## What you are asked to do
Only the lines from the one containing "Image resolution: width=313" through the end of the entries are wanted, retyped exactly and without pictures.

[Opening Provided records section]

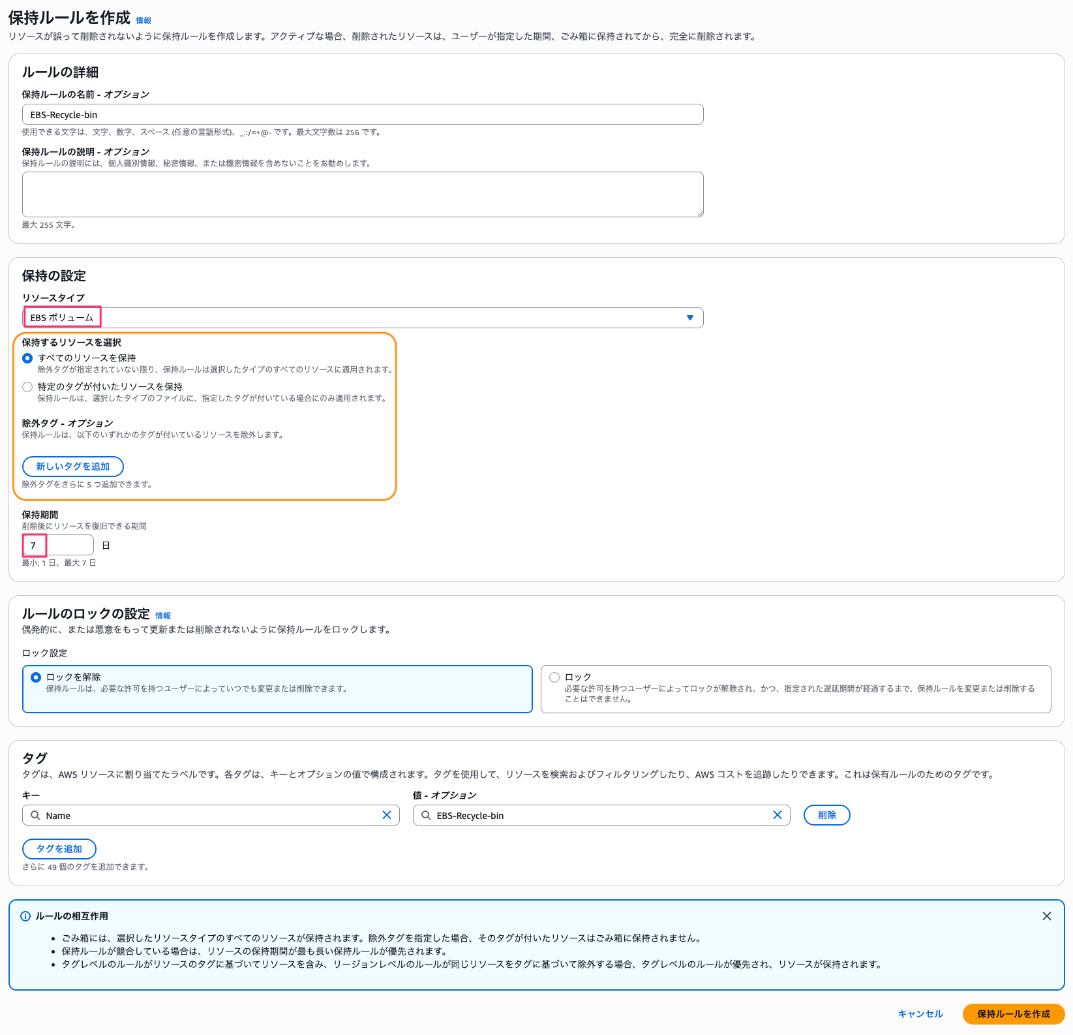
Task: Choose the ロックを解除 lock setting
Action: pos(36,677)
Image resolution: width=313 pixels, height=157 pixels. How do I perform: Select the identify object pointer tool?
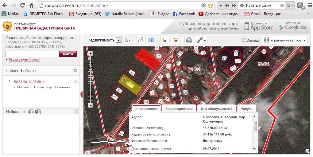click(x=127, y=40)
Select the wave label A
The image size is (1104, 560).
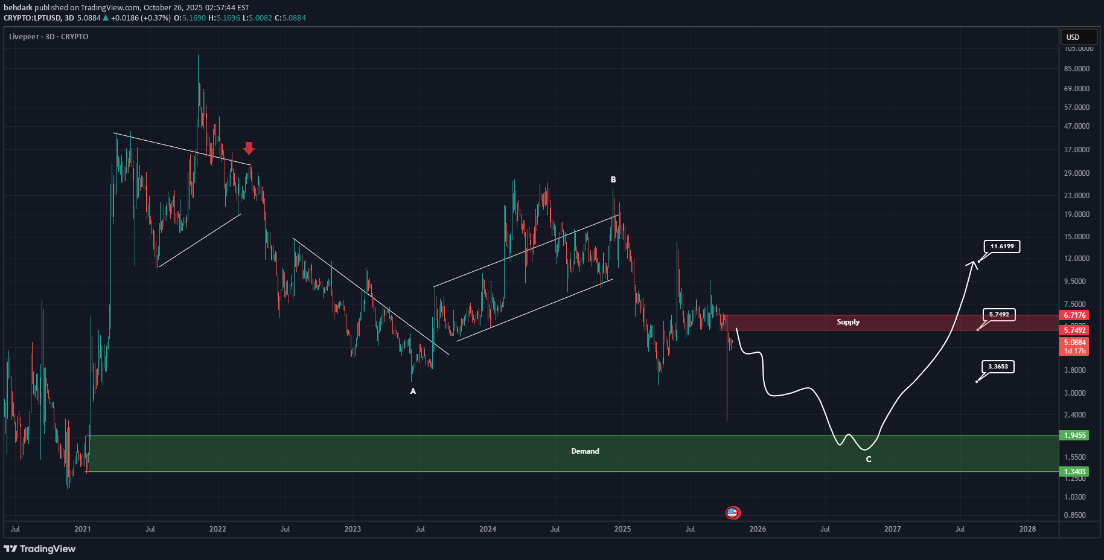(x=413, y=391)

[Closing Provided records section]

## Expected answer
Image resolution: width=313 pixels, height=157 pixels. How do I perform: Select the identify object pointer tool?
click(x=127, y=40)
Select the wave label A
The image size is (1104, 560).
(x=413, y=391)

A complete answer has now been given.